Conte ha deciso che l’anima della manovra dovrà essere la lotta all’evasione fiscale e, spalleggiato dal Pd, arriva a evocare la fine prematura dell’esecutivo: «Se manca il coraggio per fare le cose, è inutile andare avanti». Di Maio è in missione negli Stati Uniti, ma i suoi ministri parlano per lui e insinuano che Palazzo Chigi voglia fustigare i piccoli evasori e concedere sconti a chi porta grandi capitali all’estero. Ecco che Alfonso Bonafede si impunta sulla galera. «Per noi è fondamentale, è una bandiera», alza la voce il Guardasigilli, ancora scottato perché la misura si arenò ai tempi del governo con la Lega.
Il Pd fa muro. Non perché sia contrario a inasprire le pene ai furbetti del 730, ma perché ritiene troppo hard modificare il codice penale per decreto. Bonafede si inalbera: «È nel programma!». Il ministro della Difesa Lorenzo Guerini quasi perde la pazienza: «Il carcere alle 4 di notte, con una norma che nessuno ha visto?». E Franceschini interpreta i pensieri (e le paure) del premier: «Si farà, ma con un’intesa politica.
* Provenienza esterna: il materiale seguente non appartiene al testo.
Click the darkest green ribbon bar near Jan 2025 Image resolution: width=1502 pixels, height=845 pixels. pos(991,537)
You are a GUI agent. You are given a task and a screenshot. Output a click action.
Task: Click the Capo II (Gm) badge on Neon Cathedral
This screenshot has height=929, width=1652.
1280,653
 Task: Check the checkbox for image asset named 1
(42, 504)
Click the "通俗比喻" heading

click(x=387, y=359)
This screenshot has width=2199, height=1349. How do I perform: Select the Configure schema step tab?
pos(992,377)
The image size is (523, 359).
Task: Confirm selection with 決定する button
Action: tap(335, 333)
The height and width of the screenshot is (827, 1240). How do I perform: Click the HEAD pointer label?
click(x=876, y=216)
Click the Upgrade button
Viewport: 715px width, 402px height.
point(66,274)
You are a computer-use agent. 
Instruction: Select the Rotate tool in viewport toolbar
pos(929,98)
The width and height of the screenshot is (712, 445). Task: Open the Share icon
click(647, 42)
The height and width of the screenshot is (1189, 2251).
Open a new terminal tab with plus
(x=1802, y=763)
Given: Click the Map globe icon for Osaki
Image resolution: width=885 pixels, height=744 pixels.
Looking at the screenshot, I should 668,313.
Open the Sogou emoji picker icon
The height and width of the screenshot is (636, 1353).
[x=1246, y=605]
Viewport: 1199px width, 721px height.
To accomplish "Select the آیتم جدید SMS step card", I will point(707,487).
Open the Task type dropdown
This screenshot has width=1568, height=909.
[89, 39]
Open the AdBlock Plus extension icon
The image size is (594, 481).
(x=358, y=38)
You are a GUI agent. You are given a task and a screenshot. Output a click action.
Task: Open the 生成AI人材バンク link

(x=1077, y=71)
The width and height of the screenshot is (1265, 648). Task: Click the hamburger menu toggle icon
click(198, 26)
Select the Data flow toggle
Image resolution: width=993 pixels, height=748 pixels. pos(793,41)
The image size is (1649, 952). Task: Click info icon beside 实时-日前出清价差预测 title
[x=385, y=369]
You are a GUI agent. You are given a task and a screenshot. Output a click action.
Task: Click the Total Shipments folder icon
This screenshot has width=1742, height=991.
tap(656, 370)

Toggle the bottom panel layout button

Dobbiamo evitare l’errore che portò alla caduta del Conte uno, quando l’azione del governo veniva interpretata per sfere di influenza. Non funziona così».
Persino i tecnici, descritti dai dem come «indispettiti», si alzano dalle seggiole per esprimere dubbi e proporre soluzioni. Ed ecco che la mediazione, a fatica, si trova. Nel decreto fiscale viene infilato un «rampino» che consentirà di portare in Parlamento la discussione sulle manette. Bonafede scriverà un emendamento della maggioranza in tandem con il predecessore e vicesegretario del Pd, Andrea Orlando. Uno dei tanti emendamenti che, c’è da giurarci, pioveranno sulla manovra.
I renziani scalpitano. Luigi Marattin giudica «buono» il risultato, però ammette che le ambizioni dell’ex premier sono più alte: «Se abolissimo Quota 100, nel 2021 avremmo 4 miliardi per le famiglie italiane». È giorno, ‘a nuttata è passata e davanti ai giornalisti Conte ritrova il sorriso: «La manovra è espansiva, dobbiamo ritenerci soddisfatti».